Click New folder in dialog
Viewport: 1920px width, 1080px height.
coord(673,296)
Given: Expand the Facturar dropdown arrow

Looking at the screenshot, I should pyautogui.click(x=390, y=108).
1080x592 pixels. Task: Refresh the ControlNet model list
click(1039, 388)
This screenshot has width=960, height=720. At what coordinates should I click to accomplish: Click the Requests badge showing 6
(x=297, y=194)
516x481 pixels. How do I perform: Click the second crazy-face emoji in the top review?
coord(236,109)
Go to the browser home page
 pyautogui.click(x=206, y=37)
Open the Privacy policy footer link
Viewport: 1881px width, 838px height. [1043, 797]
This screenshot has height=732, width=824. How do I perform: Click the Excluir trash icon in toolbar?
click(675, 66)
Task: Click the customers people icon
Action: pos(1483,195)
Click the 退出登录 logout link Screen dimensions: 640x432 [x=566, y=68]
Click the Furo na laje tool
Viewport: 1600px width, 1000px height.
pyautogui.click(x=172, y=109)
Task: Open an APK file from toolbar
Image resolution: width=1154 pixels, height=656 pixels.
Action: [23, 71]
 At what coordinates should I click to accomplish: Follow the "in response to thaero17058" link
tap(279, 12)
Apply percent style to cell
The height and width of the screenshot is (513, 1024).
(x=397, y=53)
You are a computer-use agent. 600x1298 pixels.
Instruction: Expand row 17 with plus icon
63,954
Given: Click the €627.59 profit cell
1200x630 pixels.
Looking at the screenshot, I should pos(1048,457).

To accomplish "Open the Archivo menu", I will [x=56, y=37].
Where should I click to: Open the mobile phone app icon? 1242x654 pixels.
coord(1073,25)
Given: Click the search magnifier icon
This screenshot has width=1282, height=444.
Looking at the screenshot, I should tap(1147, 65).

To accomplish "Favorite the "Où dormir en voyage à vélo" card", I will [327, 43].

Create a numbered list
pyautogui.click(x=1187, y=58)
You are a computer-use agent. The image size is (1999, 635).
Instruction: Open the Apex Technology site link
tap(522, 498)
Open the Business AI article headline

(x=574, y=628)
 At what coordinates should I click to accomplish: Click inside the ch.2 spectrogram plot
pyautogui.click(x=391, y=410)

· · · · ·

- **Written problem**: Write out the records above word for word, starting with the line that contains "Given: Click the search magnifier icon" and ending with the line that contains "pyautogui.click(x=1187, y=58)", both of those lines included.

- **Written answer**:
Given: Click the search magnifier icon
This screenshot has width=1282, height=444.
Looking at the screenshot, I should tap(1147, 65).

To accomplish "Favorite the "Où dormir en voyage à vélo" card", I will [327, 43].

Create a numbered list
pyautogui.click(x=1187, y=58)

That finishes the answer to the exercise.